Pixel coordinate grounding data
--*--
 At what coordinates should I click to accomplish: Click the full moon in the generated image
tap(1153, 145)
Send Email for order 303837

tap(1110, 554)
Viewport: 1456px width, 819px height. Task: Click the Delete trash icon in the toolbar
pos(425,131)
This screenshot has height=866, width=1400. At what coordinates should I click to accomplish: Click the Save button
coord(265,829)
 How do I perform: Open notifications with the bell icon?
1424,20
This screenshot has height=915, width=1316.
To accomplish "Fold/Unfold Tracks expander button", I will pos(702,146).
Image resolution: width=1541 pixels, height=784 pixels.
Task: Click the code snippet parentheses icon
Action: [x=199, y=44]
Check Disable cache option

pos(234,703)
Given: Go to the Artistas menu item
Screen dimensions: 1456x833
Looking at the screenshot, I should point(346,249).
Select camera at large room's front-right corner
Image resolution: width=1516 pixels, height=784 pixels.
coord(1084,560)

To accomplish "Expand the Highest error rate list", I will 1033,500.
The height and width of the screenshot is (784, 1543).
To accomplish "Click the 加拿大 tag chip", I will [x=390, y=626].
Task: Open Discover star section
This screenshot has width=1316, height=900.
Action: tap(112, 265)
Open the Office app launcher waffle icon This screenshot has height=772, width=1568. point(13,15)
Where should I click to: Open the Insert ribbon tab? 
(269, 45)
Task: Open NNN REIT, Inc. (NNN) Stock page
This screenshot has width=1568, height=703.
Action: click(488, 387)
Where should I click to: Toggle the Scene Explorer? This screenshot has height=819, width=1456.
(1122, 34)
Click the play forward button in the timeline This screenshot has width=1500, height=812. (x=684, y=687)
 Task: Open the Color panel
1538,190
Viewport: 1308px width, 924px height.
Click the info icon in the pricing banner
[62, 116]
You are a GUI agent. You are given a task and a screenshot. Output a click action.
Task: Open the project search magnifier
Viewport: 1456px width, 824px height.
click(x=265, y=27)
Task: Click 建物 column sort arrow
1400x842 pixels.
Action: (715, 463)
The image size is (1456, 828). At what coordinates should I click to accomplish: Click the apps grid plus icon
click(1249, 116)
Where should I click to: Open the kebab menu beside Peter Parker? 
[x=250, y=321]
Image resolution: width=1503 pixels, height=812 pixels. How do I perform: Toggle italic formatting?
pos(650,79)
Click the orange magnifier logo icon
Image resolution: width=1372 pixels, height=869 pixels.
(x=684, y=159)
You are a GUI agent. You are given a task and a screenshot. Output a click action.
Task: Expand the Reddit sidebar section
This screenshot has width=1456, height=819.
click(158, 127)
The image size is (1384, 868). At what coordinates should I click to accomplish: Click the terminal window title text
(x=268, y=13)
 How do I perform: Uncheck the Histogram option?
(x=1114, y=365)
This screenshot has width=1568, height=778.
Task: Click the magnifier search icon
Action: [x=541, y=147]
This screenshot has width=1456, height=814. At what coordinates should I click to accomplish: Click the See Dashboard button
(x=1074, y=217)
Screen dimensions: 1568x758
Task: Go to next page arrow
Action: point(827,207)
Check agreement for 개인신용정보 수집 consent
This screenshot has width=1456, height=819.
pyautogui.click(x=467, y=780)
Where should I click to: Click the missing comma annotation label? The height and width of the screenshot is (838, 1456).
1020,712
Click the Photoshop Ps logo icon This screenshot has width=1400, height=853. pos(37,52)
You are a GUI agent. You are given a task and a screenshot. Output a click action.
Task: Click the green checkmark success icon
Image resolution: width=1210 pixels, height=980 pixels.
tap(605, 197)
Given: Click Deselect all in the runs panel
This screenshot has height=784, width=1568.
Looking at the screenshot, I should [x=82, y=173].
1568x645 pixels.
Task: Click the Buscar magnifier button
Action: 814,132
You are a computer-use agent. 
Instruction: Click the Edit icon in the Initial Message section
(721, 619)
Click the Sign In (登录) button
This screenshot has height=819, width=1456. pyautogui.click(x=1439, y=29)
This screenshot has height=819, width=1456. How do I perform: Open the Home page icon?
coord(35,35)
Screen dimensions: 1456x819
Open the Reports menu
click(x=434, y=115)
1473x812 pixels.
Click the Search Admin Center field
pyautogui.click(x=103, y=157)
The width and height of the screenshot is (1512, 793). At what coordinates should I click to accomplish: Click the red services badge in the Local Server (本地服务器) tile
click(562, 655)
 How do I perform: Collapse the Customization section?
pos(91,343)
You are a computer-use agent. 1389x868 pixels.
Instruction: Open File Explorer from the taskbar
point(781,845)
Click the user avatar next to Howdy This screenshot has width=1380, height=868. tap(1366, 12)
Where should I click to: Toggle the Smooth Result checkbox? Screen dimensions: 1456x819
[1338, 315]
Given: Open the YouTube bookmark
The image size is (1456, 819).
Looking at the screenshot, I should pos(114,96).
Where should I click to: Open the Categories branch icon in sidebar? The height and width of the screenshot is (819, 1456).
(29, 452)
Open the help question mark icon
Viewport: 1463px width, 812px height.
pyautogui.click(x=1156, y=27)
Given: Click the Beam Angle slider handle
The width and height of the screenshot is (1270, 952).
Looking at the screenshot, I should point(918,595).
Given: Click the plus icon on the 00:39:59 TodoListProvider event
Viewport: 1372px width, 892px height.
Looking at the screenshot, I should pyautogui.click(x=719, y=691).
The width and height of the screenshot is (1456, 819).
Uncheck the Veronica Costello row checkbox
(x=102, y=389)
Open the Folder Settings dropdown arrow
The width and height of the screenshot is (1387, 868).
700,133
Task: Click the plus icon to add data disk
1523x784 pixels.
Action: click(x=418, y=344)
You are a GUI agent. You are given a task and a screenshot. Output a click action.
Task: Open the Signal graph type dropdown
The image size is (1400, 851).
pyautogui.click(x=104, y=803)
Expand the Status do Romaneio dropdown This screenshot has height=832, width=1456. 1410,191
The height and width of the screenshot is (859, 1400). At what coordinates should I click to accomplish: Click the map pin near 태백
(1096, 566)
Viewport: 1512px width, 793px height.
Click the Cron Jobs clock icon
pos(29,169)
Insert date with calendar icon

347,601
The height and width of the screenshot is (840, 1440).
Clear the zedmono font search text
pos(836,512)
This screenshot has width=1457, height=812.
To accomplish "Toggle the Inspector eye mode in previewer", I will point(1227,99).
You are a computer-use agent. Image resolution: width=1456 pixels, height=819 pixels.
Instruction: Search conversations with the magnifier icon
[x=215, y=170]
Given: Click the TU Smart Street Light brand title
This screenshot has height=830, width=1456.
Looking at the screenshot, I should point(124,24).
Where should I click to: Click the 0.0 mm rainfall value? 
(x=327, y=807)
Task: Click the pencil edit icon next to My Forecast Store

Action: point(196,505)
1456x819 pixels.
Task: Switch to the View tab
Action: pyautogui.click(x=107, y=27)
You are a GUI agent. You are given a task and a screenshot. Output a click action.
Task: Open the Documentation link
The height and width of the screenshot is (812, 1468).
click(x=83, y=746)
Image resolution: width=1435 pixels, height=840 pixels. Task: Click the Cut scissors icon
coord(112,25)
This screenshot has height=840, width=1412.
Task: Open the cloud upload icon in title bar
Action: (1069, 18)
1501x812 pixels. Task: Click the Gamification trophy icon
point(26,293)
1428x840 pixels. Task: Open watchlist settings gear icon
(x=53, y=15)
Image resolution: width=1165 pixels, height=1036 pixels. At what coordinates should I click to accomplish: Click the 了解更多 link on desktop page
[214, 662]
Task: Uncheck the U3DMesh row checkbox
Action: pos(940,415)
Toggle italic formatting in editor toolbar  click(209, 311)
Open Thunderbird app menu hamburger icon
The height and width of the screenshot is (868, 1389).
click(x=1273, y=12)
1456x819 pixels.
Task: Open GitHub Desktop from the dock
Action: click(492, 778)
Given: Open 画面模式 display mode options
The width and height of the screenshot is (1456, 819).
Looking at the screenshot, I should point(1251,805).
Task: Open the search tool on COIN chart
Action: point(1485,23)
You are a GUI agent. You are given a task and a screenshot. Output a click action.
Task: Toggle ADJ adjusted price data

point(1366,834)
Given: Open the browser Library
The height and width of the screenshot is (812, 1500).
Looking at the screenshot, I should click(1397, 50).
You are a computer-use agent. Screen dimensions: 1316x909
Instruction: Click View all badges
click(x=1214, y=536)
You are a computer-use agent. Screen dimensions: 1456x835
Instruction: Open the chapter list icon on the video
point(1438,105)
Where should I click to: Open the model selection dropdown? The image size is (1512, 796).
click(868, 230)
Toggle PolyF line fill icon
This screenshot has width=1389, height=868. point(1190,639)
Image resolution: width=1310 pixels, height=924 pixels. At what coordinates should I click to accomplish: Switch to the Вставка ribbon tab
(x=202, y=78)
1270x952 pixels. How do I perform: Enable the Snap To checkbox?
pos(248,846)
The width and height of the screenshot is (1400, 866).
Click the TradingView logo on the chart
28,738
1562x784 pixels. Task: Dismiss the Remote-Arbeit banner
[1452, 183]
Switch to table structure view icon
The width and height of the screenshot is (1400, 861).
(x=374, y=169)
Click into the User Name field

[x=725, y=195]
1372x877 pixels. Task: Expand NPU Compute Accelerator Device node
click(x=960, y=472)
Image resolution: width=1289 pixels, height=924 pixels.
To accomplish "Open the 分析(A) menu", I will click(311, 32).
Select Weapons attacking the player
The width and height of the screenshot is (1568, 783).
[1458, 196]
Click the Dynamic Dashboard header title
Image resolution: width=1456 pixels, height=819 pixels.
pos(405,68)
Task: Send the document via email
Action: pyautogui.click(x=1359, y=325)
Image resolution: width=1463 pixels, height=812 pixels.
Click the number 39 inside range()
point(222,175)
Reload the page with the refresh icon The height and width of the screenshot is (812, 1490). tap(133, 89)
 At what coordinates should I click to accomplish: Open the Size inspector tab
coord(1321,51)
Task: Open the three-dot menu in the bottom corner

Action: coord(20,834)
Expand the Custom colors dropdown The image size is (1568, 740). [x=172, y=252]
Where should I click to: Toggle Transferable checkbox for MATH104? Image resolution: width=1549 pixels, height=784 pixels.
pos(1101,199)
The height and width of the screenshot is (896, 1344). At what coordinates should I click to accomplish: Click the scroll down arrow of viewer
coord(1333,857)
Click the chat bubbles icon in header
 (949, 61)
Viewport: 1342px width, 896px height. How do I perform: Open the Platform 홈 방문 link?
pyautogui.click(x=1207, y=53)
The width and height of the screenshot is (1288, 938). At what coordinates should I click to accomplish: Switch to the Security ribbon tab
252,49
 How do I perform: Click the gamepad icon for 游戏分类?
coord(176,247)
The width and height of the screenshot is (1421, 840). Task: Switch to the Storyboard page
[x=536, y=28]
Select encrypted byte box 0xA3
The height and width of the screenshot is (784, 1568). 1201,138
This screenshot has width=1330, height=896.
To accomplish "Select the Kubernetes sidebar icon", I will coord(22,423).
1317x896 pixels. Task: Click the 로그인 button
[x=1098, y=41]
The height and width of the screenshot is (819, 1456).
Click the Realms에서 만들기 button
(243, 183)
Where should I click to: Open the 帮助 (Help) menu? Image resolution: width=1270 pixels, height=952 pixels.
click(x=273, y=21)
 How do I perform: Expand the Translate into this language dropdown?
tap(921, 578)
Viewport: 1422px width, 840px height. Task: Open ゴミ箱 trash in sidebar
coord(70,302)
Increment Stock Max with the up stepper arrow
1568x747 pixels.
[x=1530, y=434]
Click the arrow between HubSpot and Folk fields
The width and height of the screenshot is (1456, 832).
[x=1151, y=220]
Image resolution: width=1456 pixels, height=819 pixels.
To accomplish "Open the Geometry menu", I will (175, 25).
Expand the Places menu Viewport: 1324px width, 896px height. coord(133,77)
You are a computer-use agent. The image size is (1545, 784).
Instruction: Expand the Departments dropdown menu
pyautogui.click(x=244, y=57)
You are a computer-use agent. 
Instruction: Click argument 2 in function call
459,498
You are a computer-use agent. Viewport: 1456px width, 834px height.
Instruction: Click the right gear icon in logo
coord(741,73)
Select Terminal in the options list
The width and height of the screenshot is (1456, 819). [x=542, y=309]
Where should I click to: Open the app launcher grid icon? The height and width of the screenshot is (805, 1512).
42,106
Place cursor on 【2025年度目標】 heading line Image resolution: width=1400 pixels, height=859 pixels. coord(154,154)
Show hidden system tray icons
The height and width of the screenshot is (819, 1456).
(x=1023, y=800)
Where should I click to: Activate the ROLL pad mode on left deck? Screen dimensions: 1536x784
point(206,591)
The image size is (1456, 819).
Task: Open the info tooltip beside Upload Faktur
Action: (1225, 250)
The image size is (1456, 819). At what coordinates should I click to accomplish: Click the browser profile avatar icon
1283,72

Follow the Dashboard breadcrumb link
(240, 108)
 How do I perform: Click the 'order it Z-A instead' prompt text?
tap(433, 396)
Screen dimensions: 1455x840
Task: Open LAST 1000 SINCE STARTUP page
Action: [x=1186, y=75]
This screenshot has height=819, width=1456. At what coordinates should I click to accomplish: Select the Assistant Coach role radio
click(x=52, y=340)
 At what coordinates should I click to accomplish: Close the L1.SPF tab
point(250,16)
--*--
#### [Task description]
Will you return exactly the lines above from the one with "The height and width of the screenshot is (812, 1500)." down to the one with "You are a computer-use agent. Screen dimensions: 1456x835", counting both as part of the range?

#### [Exercise response]
The height and width of the screenshot is (812, 1500).
Looking at the screenshot, I should click(1397, 50).
You are a computer-use agent. Screen dimensions: 1316x909
Instruction: Click View all badges
click(x=1214, y=536)
You are a computer-use agent. Screen dimensions: 1456x835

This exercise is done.